**Task:**
Your answer must be the lines from the one holding "Enable 送信済みアイテムのコピーを保存しない checkbox" through the final line of the entries below, copied exactly, with no pictures.

= = =

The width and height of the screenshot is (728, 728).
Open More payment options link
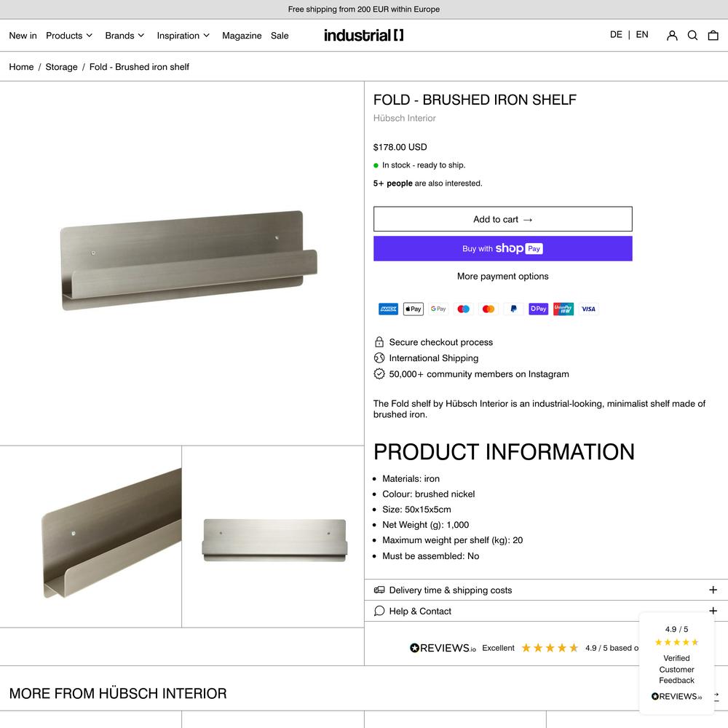[x=503, y=276]
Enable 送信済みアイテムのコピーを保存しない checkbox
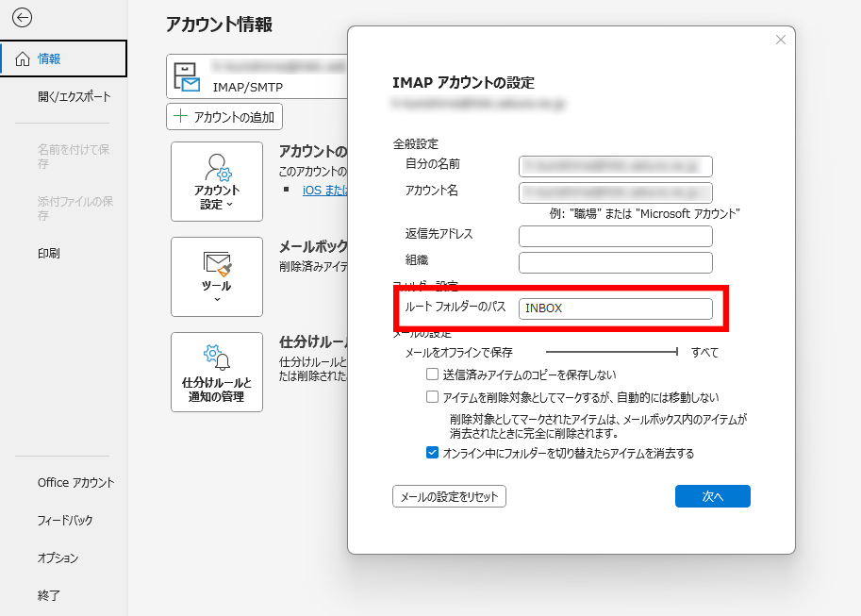This screenshot has height=616, width=861. 433,375
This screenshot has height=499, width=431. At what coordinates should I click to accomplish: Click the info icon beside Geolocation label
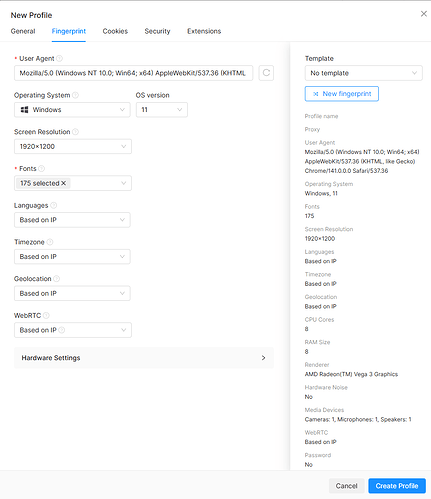coord(57,279)
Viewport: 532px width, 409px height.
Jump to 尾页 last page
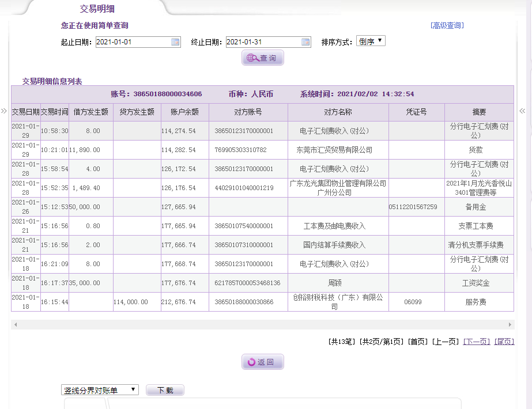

= = =

**Output of the exercise:**
Enable 送信済みアイテムのコピーを保存しない checkbox
This screenshot has height=616, width=861. 433,375
This screenshot has height=499, width=431. At what coordinates should I click to accomplish: Click the info icon beside Geolocation label
coord(57,279)
Viewport: 532px width, 409px height.
Jump to 尾页 last page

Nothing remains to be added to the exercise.